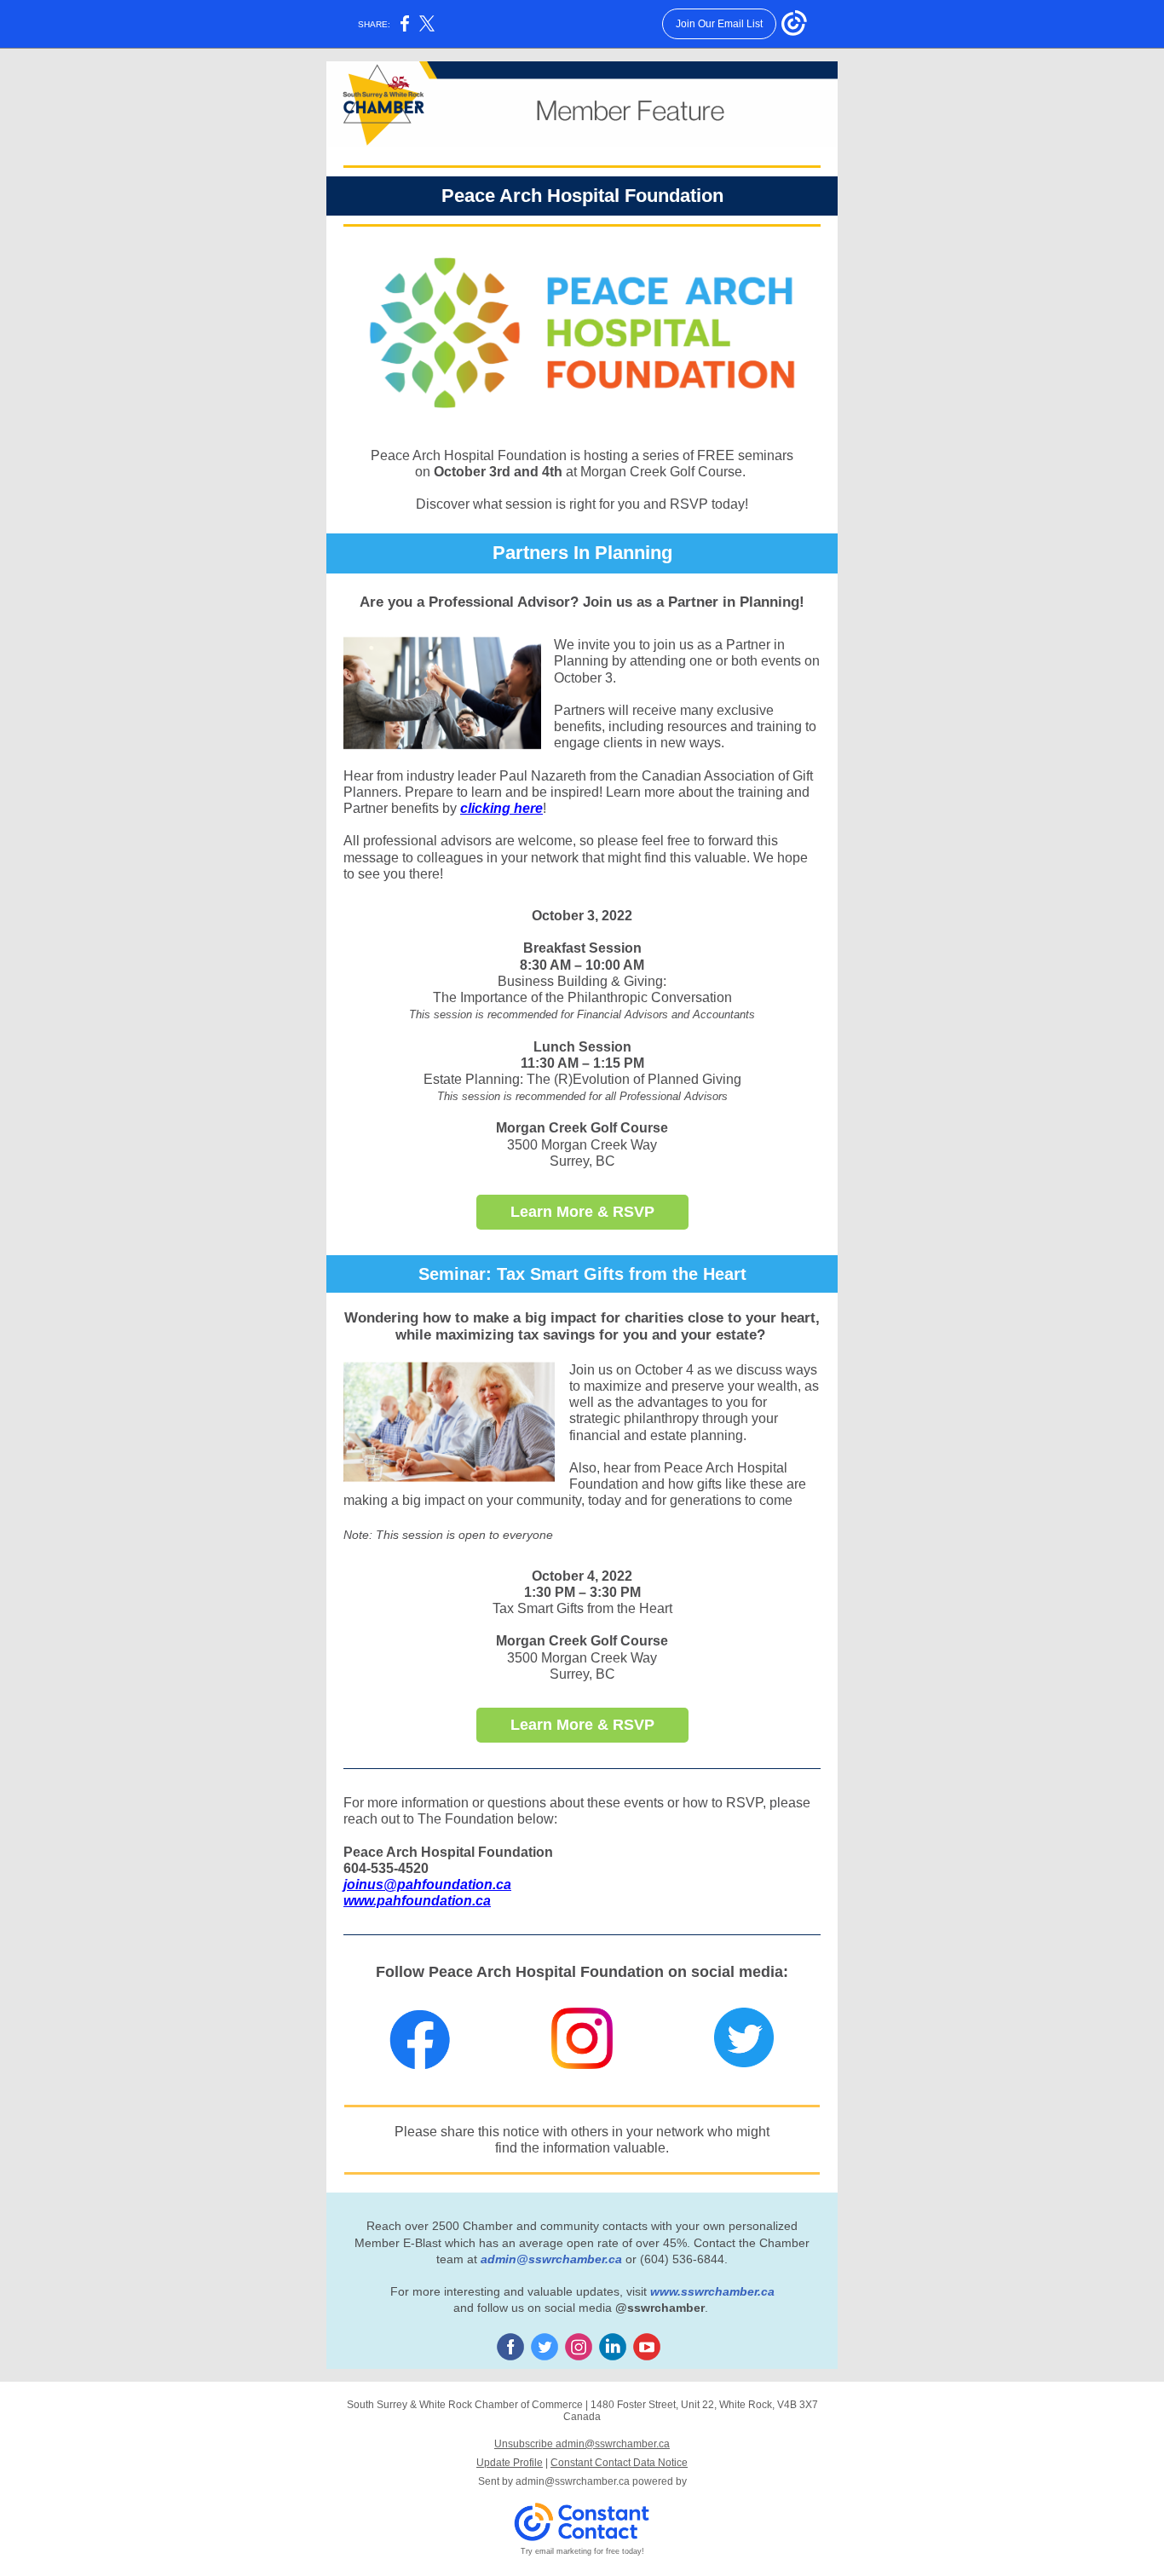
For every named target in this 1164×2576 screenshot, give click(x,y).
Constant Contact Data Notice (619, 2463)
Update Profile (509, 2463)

--*--

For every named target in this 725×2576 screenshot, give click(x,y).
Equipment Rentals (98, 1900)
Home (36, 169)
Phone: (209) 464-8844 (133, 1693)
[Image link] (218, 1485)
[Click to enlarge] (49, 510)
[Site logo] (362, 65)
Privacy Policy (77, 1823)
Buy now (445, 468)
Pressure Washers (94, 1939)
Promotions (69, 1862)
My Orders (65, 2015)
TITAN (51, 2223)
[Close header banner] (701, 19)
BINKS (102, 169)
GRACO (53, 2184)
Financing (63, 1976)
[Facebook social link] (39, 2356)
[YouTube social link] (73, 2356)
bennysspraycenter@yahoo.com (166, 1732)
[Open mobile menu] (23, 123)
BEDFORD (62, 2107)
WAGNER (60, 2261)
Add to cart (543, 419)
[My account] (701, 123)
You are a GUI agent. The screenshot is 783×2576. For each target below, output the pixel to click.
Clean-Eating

--*--

**YOUR GOAL**
Retype the records above, but only those lines that fall between the line containing "For every named target in this 1164×2576" and the line containing "Update Profile (509, 2463)", with both of those lines included, exactly as written.

**EXERCISE OUTPUT**
For every named target in this 1164×2576 screenshot, give click(x,y).
Constant Contact Data Notice (619, 2463)
Update Profile (509, 2463)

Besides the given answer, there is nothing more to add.